• Problem to work on:
The listing is to be printed in full, exactly as given.

Stored data below:

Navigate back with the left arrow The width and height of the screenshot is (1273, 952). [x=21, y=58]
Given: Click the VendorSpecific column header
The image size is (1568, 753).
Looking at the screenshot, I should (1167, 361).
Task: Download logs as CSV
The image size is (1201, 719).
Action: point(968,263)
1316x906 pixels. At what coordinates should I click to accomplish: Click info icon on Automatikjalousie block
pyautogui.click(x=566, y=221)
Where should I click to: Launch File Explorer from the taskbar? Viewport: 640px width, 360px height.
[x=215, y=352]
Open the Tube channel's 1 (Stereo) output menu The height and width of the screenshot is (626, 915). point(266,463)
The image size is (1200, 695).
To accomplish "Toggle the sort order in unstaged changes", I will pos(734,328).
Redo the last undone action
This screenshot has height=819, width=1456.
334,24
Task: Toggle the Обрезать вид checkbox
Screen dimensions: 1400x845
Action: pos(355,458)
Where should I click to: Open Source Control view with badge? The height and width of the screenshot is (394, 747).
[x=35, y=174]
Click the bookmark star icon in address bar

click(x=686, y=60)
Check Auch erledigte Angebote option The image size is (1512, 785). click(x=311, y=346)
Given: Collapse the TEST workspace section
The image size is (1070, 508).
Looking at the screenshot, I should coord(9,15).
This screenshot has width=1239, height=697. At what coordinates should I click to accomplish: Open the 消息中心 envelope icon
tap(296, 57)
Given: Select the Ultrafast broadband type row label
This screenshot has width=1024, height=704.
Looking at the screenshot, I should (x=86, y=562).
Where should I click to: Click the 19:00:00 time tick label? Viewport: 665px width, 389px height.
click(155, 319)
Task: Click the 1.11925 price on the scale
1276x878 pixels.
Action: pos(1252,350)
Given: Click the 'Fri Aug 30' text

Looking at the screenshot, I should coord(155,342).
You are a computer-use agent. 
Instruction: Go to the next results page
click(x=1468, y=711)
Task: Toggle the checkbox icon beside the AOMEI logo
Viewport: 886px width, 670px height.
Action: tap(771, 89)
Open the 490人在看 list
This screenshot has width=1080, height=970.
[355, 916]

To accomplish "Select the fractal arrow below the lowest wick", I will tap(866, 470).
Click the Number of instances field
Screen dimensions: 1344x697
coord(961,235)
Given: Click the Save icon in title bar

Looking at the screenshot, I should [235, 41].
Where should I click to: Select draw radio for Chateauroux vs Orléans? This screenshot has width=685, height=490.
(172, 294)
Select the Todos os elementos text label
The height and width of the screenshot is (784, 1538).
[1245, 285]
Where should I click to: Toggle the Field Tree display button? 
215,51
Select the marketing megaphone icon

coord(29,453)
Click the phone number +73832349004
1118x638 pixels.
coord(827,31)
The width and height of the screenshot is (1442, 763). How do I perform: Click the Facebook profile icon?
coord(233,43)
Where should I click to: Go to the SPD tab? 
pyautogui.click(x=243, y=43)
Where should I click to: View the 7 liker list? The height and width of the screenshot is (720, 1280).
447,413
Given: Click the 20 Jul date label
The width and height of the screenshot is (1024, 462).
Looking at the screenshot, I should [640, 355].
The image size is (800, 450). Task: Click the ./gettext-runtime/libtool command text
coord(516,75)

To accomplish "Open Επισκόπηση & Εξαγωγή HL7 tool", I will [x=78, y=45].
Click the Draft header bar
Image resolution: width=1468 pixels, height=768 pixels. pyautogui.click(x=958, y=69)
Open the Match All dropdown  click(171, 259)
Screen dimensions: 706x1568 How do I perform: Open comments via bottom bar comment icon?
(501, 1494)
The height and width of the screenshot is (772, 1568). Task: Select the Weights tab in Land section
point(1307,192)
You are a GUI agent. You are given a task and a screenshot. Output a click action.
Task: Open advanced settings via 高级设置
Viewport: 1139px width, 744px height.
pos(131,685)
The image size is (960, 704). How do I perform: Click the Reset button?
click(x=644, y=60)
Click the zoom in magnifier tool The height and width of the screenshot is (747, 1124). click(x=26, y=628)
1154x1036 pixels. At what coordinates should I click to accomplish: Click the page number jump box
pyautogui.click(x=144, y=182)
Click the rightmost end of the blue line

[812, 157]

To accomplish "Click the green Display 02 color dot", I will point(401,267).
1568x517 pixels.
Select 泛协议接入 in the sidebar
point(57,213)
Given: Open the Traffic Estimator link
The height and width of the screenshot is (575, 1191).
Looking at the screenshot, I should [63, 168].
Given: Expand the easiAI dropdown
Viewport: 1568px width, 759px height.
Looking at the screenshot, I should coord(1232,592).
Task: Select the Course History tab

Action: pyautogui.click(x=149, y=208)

End of Stored data.

• Solution to this exercise:
Navigate back with the left arrow The width and height of the screenshot is (1273, 952). [x=21, y=58]
Given: Click the VendorSpecific column header
The image size is (1568, 753).
Looking at the screenshot, I should (1167, 361).
Task: Download logs as CSV
The image size is (1201, 719).
Action: point(968,263)
1316x906 pixels. At what coordinates should I click to accomplish: Click info icon on Automatikjalousie block
pyautogui.click(x=566, y=221)
Where should I click to: Launch File Explorer from the taskbar? Viewport: 640px width, 360px height.
[x=215, y=352]
Open the Tube channel's 1 (Stereo) output menu The height and width of the screenshot is (626, 915). point(266,463)
The image size is (1200, 695).
To accomplish "Toggle the sort order in unstaged changes", I will pos(734,328).
Redo the last undone action
This screenshot has height=819, width=1456.
334,24
Task: Toggle the Обрезать вид checkbox
Screen dimensions: 1400x845
Action: pos(355,458)
Where should I click to: Open Source Control view with badge? The height and width of the screenshot is (394, 747).
[x=35, y=174]
Click the bookmark star icon in address bar

click(x=686, y=60)
Check Auch erledigte Angebote option The image size is (1512, 785). click(x=311, y=346)
Given: Collapse the TEST workspace section
The image size is (1070, 508).
Looking at the screenshot, I should coord(9,15).
This screenshot has width=1239, height=697. At what coordinates should I click to accomplish: Open the 消息中心 envelope icon
tap(296, 57)
Given: Select the Ultrafast broadband type row label
This screenshot has width=1024, height=704.
Looking at the screenshot, I should (x=86, y=562).
Where should I click to: Click the 19:00:00 time tick label? Viewport: 665px width, 389px height.
click(155, 319)
Task: Click the 1.11925 price on the scale
1276x878 pixels.
Action: pos(1252,350)
Given: Click the 'Fri Aug 30' text

Looking at the screenshot, I should coord(155,342).
You are a computer-use agent. 
Instruction: Go to the next results page
click(x=1468, y=711)
Task: Toggle the checkbox icon beside the AOMEI logo
Viewport: 886px width, 670px height.
Action: tap(771, 89)
Open the 490人在看 list
This screenshot has width=1080, height=970.
[355, 916]

To accomplish "Select the fractal arrow below the lowest wick", I will tap(866, 470).
Click the Number of instances field
Screen dimensions: 1344x697
coord(961,235)
Given: Click the Save icon in title bar

Looking at the screenshot, I should [235, 41].
Where should I click to: Select draw radio for Chateauroux vs Orléans? This screenshot has width=685, height=490.
(172, 294)
Select the Todos os elementos text label
The height and width of the screenshot is (784, 1538).
[1245, 285]
Where should I click to: Toggle the Field Tree display button? 
215,51
Select the marketing megaphone icon

coord(29,453)
Click the phone number +73832349004
1118x638 pixels.
coord(827,31)
The width and height of the screenshot is (1442, 763). How do I perform: Click the Facebook profile icon?
coord(233,43)
Where should I click to: Go to the SPD tab? 
pyautogui.click(x=243, y=43)
Where should I click to: View the 7 liker list? The height and width of the screenshot is (720, 1280).
447,413
Given: Click the 20 Jul date label
The width and height of the screenshot is (1024, 462).
Looking at the screenshot, I should [640, 355].
The image size is (800, 450). Task: Click the ./gettext-runtime/libtool command text
coord(516,75)

To accomplish "Open Επισκόπηση & Εξαγωγή HL7 tool", I will [x=78, y=45].
Click the Draft header bar
Image resolution: width=1468 pixels, height=768 pixels. pyautogui.click(x=958, y=69)
Open the Match All dropdown  click(171, 259)
Screen dimensions: 706x1568 How do I perform: Open comments via bottom bar comment icon?
(501, 1494)
The height and width of the screenshot is (772, 1568). Task: Select the Weights tab in Land section
point(1307,192)
You are a GUI agent. You are given a task and a screenshot. Output a click action.
Task: Open advanced settings via 高级设置
Viewport: 1139px width, 744px height.
pos(131,685)
The image size is (960, 704). How do I perform: Click the Reset button?
click(x=644, y=60)
Click the zoom in magnifier tool The height and width of the screenshot is (747, 1124). click(x=26, y=628)
1154x1036 pixels. At what coordinates should I click to accomplish: Click the page number jump box
pyautogui.click(x=144, y=182)
Click the rightmost end of the blue line

[812, 157]

To accomplish "Click the green Display 02 color dot", I will point(401,267).
1568x517 pixels.
Select 泛协议接入 in the sidebar
point(57,213)
Given: Open the Traffic Estimator link
The height and width of the screenshot is (575, 1191).
Looking at the screenshot, I should [63, 168].
Given: Expand the easiAI dropdown
Viewport: 1568px width, 759px height.
Looking at the screenshot, I should coord(1232,592).
Task: Select the Course History tab

Action: pyautogui.click(x=149, y=208)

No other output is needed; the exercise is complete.